BİRÇOK ANLAMDA ZENGİNİZ!

Van Gölü’nü dert edinen büyük bir aile olduklarını dile getiren Van Gölü Aktivistleri Başkanı Erdoğan Özel, “Van Gölü’nün kirlenmesi konularına odaklanıyoruz. Bunun yanında benzer farklı etkinlikleri de gölümüzle bağlantılı yaparak dikkat çekiyoruz. Türkiye’nin en büyük gölü olan Van Gölü, 450 km’lik çevresi, bir il 6 ilçe, 140 köy ve sanayi kuruluşu yer alıyor. 1650 metre yüksekliğinde olan bir deniz konumundadır. İçinde endemik türler olan Van balığı (İnci Kefali) ve etrafında kuş cenneti olan büyük bir yer olarak tanımlayabiliriz. Türkiye’de 450 kuş türünden yaklaşık 250’si Van Gölü havzasında yaşıyor, burası aslında bir kuş cenneti olmakla birlikte bitki örtüsü olarak da endemik türler var. Yayla muzu dediğimiz uçkun, çiçek anlamında floral olarak bazı zenginlikler ilk bakışta göze çarpıyor.” Dedi.

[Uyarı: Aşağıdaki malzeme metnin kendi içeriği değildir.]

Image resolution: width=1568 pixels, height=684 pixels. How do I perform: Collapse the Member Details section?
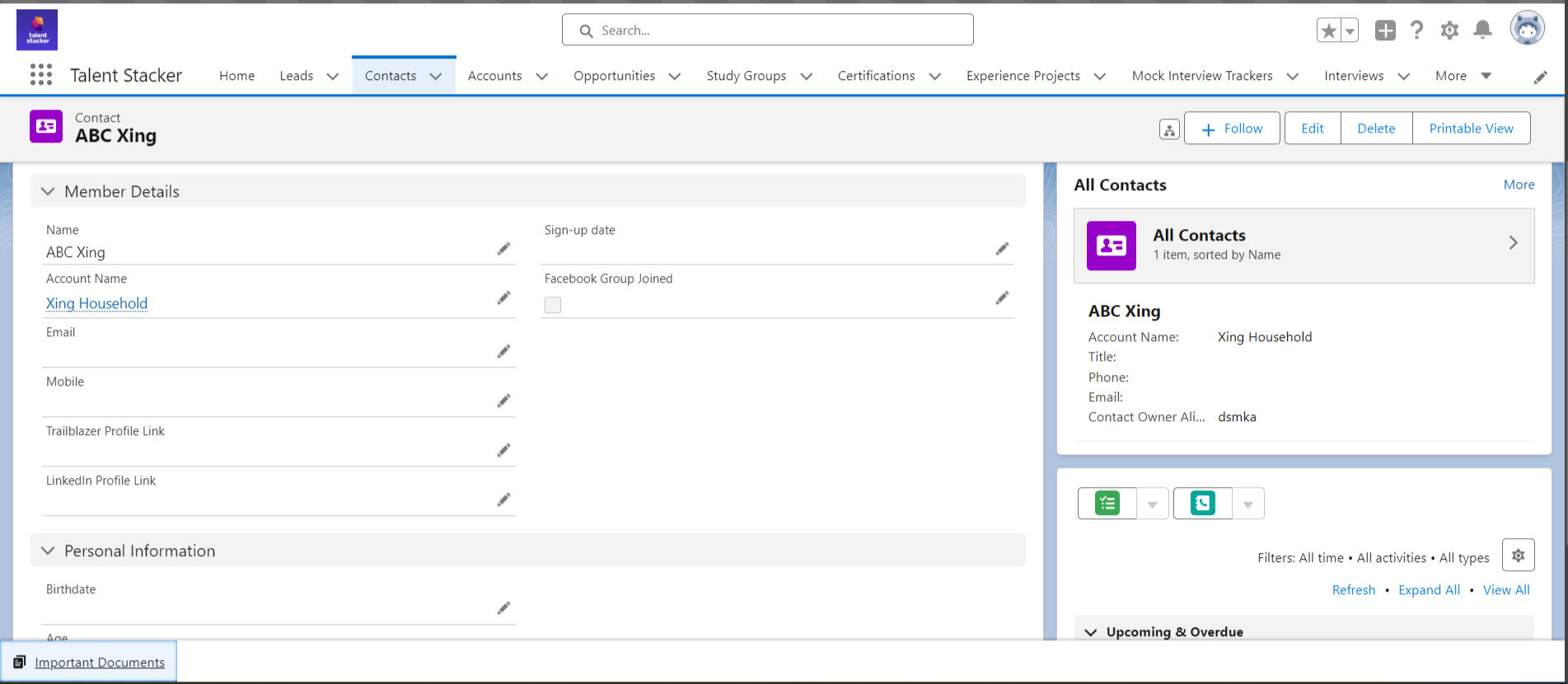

ZENGİNLİKLERLE DOLU BİR COĞRAFYA

Geçen sene yaptıkları aktivitelerden söz eden Özel, “Bitlis’in Ahlat ilçesine 2019 yılında 430 kilometrelik yolu yürüdük. Orada amacımız farkındalık yapmaktı ve bunu da Sanayi ve Ticaret Odası desteği ile yaptık. Orada halk ve Sivil Toplum Örgütleriyle görüşmelerimiz oldu. 11 gün boyunca baya bir ses getirdiğinden bahsedebilirim. Yaptığımız çalışmalar halkın farkına varmasını istediğimiz için çalışmalar yapıyoruz. Yani çok önemli ve güzel bir yerde yaşadığımızı göstermek için çabalıyoruz. Hem doğa hem de tarihi ve kültür bakımından çok zengin bir coğrafya da yaşıyoruz. Allah’ın bize vermiş olduğu bir lütuf olarak gördüğümüz göl ve doğaya sahip çıkmamız gerektiğini önce halka aşılamak istiyoruz. Çünkü burada bizler yaşıyoruz ve biz sahiplenmezsek kimse de sahiplenmez. Bu anlamda farkındalıkların ve çalışmaların birinci amacı, burada yaşayan insanların neye sahip olduğunu bilmesini göstermek istiyoruz.” Şeklinde konuştu. 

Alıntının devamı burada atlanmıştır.